Затем на экраны страны вышла целая обойма фильмов — «В зоне особого внимания», «Одиночное плавание», «Перехват», «Случай в квадрате 36–80», «Черный океан», «Мужские игры на свежем воздухе», — сюжет которых сводился к профессиональным учениям и сугубо профессиональной работе вооруженных сил. Фильмы эти были сделаны для своего времени довольно ловко и многим поражали. Прежде всего, упоением профессией — и почти никакой тебе оборонительно-патриотической риторики. Смысл военной профессии — в войне как таковой. Это было внове. Помню, как после просмотра одного из этих фильмов писатель Леонид Зорин с изумлением пересказал мне диалог персонажейофицеров на учениях, во время которого речь шла о поведении профессиональ ного военного, если он попадет в плен и дело дойдет до пыток. «Мы же понимаем, есть порог боли», — деловито говорит один профессионал другому. Фраза, доселе невозможная в устах советского офицера (по крайней мере, в кино). А все дело в том, что говорит теперь не герой-патриот, не романтик перед лицом агрессора, а профессионал профессионалу о реальной войне.
Новому кино вторили и новые публицисты. И назойливее всех — Александр Проханов, получивший в ту пору прозвище «соловей Генштаба»; достаточно вспомнить его риторический вопрос, вынесенный в заголовок соответствующего очерка: «Можно ли полюбить континентальную ракету?» (или — водородную бомбу, я уже и не помню, но смысл — тот).
Так — в одностороннем порядке — был заявлен отказ от конвенции. Оставалось отказаться от нее на деле.
Конвенция была похоронена в Афганистане. Народ не сразу захотел это признать — лишь когда аллеи на кладбищах наших городов и сел заполнились портретами совсем молодых людей.

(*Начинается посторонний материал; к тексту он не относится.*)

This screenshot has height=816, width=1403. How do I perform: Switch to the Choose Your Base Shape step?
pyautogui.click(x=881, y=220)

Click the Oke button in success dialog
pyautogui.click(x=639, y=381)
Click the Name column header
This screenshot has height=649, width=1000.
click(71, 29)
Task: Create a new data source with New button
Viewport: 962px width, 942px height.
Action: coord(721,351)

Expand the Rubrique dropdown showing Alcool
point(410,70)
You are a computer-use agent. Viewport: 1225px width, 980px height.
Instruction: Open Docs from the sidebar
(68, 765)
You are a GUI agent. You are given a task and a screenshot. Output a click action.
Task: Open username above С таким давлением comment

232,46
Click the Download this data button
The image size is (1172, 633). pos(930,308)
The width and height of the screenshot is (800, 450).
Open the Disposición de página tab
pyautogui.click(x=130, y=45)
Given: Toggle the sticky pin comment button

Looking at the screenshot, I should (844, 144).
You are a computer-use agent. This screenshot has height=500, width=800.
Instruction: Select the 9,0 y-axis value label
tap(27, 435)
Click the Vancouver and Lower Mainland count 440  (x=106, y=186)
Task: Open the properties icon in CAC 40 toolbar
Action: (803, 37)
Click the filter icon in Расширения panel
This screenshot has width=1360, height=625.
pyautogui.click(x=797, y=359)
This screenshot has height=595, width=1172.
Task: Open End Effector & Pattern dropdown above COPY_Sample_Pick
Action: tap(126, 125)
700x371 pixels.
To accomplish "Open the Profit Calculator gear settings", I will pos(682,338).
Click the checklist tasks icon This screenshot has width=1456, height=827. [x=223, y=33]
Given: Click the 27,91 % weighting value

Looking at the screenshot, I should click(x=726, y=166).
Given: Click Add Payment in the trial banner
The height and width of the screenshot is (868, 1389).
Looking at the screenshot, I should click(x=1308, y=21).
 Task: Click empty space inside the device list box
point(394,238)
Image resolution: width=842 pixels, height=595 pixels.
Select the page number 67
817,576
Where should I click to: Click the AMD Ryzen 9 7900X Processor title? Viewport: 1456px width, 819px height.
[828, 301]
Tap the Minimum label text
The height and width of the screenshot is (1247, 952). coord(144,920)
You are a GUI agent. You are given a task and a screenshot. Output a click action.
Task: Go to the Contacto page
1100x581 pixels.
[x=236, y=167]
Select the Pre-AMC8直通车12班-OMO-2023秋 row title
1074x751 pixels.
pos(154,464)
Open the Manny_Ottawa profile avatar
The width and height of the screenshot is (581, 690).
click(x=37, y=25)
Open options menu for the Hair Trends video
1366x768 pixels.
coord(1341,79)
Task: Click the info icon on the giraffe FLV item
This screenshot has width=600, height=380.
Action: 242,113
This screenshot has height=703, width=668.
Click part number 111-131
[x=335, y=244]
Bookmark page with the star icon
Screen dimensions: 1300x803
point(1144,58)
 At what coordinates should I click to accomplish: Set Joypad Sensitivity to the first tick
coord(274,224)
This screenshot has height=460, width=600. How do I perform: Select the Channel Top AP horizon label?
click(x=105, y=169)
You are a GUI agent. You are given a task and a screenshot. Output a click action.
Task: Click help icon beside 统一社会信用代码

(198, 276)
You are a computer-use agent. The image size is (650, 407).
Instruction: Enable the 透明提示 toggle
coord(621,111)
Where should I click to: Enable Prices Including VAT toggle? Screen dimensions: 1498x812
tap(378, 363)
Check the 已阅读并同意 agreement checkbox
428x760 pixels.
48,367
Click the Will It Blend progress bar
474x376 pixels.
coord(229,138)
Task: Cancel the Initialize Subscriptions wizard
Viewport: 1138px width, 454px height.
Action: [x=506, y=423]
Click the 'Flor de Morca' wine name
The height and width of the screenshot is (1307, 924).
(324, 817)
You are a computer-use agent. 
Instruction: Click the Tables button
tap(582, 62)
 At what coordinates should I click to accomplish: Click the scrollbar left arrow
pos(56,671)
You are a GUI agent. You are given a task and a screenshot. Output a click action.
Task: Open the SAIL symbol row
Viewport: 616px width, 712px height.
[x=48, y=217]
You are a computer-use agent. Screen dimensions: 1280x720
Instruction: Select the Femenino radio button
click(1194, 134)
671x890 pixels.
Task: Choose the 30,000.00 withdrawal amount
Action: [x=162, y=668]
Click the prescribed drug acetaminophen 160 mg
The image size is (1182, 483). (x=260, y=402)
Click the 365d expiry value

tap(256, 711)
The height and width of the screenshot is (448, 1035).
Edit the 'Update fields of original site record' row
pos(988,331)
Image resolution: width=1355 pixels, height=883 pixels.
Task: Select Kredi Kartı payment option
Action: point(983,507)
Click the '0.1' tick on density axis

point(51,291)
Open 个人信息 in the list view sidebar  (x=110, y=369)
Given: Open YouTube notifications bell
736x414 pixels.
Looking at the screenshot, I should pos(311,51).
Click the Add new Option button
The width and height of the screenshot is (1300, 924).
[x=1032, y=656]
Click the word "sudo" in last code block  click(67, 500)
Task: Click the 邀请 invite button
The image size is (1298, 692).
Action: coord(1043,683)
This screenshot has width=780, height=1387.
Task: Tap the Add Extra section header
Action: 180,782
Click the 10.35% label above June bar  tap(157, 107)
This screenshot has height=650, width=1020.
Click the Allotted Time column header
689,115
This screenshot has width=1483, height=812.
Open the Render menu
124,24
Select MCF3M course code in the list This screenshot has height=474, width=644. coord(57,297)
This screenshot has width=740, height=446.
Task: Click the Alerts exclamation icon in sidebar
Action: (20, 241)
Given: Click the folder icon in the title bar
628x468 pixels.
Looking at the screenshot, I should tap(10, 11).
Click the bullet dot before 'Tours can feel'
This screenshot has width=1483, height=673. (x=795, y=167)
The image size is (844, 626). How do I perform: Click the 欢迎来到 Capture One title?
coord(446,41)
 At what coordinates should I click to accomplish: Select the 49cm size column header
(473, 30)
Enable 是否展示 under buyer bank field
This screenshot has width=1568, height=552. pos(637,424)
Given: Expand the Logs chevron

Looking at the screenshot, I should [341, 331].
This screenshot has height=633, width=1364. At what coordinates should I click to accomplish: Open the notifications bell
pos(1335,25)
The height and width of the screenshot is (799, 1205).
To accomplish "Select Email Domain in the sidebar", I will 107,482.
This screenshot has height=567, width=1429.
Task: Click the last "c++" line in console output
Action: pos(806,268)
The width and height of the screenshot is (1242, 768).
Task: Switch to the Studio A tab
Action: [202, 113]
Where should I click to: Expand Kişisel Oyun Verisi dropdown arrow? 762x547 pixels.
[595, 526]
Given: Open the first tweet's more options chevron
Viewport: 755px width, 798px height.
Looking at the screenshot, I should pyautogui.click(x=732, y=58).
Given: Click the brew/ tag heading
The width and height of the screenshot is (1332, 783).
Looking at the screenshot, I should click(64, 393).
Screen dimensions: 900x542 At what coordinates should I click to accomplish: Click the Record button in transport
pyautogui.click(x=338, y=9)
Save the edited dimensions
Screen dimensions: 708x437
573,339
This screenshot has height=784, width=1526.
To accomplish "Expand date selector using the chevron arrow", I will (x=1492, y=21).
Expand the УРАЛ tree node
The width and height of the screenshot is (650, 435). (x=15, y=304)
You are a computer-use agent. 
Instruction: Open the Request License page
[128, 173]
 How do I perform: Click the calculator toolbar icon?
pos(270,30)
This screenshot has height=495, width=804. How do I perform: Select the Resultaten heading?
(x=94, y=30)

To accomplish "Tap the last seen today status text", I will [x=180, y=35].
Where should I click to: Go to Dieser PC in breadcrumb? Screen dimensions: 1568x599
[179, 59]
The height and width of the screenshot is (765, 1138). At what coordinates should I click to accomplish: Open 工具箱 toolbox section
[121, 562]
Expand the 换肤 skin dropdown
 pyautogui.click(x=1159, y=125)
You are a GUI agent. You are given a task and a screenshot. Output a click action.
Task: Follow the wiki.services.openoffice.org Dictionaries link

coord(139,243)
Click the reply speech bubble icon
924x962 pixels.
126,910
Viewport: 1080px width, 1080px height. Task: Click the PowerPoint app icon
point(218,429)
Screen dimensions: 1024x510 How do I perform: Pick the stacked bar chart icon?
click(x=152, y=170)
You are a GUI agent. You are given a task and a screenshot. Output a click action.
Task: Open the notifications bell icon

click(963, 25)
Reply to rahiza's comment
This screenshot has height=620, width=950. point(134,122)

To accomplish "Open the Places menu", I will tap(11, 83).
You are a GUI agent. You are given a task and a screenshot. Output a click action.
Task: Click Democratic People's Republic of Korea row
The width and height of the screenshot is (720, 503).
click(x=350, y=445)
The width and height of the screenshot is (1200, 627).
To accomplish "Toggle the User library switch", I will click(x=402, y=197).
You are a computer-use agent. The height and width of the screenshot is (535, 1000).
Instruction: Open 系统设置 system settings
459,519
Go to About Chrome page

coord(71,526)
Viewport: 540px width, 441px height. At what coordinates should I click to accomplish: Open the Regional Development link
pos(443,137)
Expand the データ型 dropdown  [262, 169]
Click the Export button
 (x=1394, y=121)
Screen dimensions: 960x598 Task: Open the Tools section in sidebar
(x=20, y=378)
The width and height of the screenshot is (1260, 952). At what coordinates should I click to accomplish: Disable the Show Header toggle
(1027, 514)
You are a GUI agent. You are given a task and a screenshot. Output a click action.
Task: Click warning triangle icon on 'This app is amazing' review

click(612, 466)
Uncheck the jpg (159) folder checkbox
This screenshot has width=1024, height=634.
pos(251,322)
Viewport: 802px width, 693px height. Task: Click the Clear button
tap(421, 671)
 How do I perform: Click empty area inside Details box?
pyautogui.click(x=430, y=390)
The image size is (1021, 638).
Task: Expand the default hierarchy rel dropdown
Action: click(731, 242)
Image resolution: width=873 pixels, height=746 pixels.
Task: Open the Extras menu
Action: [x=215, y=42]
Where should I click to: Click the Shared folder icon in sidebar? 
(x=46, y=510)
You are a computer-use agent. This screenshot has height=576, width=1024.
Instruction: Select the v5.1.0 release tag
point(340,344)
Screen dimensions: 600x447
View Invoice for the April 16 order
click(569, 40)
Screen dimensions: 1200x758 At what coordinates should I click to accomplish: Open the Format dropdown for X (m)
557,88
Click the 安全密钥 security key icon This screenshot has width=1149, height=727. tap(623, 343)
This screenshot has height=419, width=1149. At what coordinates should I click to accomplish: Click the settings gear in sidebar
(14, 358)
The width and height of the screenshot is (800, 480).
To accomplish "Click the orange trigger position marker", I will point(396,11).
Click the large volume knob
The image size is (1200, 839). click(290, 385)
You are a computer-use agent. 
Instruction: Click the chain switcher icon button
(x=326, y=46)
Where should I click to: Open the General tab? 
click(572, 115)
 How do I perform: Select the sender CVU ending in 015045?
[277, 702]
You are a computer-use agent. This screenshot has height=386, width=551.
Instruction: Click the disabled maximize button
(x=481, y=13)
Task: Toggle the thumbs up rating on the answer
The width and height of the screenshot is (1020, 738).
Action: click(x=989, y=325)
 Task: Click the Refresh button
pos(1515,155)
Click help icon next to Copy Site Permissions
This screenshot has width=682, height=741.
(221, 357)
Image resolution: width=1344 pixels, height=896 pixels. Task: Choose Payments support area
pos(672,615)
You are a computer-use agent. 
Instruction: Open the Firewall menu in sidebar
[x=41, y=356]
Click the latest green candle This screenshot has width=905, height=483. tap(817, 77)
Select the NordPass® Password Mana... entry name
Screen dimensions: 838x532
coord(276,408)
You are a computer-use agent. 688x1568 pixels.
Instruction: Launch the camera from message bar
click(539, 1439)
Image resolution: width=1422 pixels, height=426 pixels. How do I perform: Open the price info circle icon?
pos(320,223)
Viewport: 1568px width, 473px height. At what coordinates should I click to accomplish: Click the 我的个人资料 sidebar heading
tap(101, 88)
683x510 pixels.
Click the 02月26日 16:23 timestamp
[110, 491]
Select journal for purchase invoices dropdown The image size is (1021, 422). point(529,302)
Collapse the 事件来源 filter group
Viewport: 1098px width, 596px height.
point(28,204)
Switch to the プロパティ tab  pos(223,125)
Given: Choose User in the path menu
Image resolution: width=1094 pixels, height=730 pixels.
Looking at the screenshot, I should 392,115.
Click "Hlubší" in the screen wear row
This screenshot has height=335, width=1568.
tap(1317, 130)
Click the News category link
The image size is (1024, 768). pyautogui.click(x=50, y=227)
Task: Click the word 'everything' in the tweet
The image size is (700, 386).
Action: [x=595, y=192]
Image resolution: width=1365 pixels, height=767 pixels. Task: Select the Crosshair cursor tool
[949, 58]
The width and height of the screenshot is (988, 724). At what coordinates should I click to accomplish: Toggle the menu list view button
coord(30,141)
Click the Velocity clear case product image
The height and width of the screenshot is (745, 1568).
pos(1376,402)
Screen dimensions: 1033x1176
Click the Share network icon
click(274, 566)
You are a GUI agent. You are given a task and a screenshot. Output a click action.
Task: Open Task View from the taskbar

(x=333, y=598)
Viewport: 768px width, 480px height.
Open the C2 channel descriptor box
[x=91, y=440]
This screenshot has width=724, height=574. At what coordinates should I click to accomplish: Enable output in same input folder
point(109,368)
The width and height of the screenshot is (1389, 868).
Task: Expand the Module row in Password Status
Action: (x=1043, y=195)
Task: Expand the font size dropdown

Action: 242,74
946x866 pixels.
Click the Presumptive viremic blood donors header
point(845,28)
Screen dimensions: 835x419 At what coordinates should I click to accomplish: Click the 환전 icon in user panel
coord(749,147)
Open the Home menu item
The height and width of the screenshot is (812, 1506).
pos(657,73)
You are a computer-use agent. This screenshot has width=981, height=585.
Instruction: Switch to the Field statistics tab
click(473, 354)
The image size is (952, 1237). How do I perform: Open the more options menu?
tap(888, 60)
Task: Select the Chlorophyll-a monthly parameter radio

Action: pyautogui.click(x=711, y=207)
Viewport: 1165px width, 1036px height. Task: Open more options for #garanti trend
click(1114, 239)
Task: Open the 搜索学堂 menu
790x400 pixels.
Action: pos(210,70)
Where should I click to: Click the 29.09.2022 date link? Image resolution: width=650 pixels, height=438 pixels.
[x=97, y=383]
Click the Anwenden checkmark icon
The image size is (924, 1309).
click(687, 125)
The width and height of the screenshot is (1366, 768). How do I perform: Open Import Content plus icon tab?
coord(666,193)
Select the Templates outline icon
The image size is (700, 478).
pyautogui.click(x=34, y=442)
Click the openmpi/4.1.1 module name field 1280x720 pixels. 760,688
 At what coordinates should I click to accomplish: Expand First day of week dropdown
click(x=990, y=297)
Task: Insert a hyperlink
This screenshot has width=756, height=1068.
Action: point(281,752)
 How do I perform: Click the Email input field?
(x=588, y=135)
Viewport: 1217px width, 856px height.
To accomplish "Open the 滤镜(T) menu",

Новой конвенции предложено не было. Власть коммунистов пала, поскольку отказалась от главного, если не единственного обязательства перед населением, из-за которого ее терпели и готовы были терпеть долго.
Конечно, нарушение конвенции — не причина краха коммунизма. Прежде чем нарушить конвенцию, Генштаб еще и разорил страну. Но все же конвенция была едва ли не единственным, пусть по преимуществу и безотчетным, сдерживающим фактором…
Вот что я попытался — почти столь же сумбурно — объяснить «У Золотого тигра» моему другу-чеху, хотя вряд ли Карел слышал меня после десятой кружки пива, вогнавшей его в мирный сон.